■ DATASET ENTRIES:
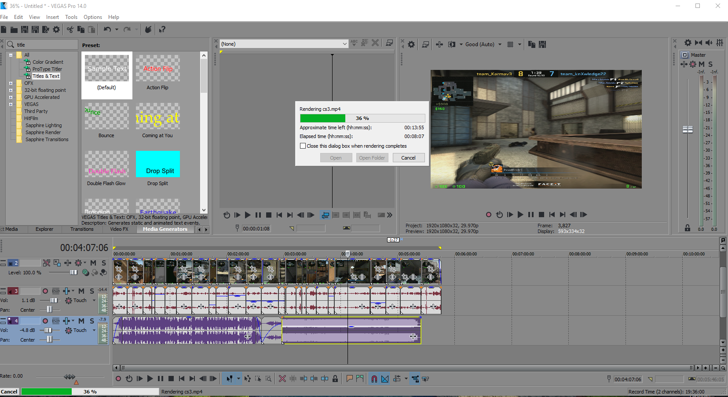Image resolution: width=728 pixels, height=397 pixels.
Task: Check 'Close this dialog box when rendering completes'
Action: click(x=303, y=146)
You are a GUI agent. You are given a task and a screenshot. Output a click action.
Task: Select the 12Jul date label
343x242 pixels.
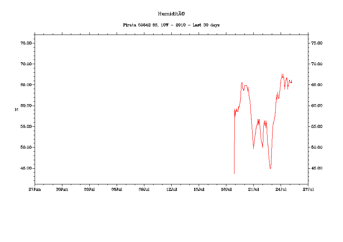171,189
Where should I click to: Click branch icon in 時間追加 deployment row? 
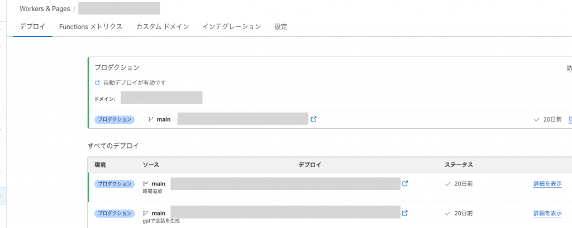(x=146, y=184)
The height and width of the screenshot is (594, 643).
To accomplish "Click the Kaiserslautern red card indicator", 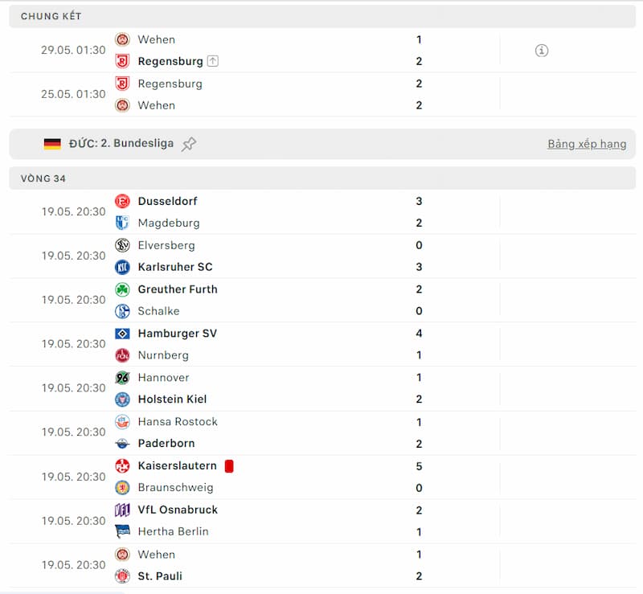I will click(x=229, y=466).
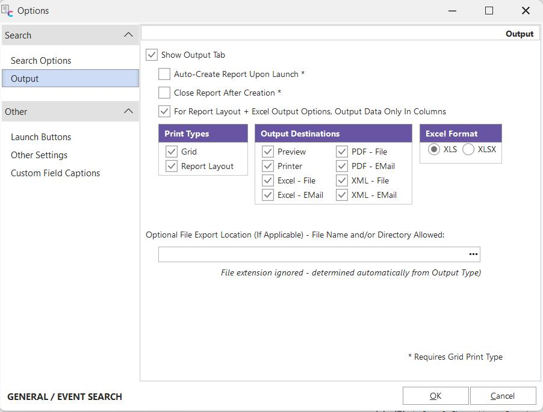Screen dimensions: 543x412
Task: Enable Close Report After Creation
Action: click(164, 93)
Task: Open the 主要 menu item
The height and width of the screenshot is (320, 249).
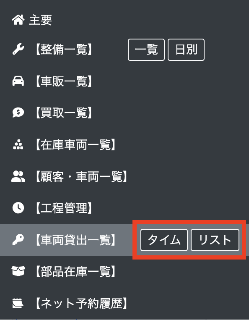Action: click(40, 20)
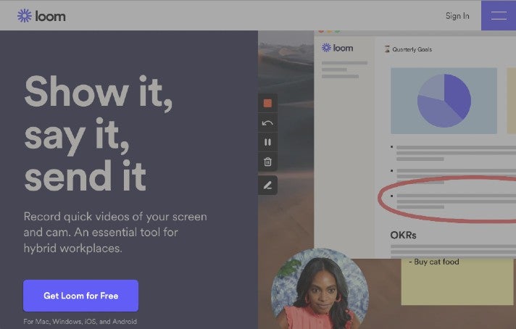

■ WORK TASK: Starting with the line that contains "Task: Open the 主要 menu item" and ending with the last line of the data above, transcribe exactly those lines and no others, without pictures.

■ SOLVED PROBLEM:
Task: Open the 主要 menu item
The height and width of the screenshot is (320, 249).
Action: click(40, 20)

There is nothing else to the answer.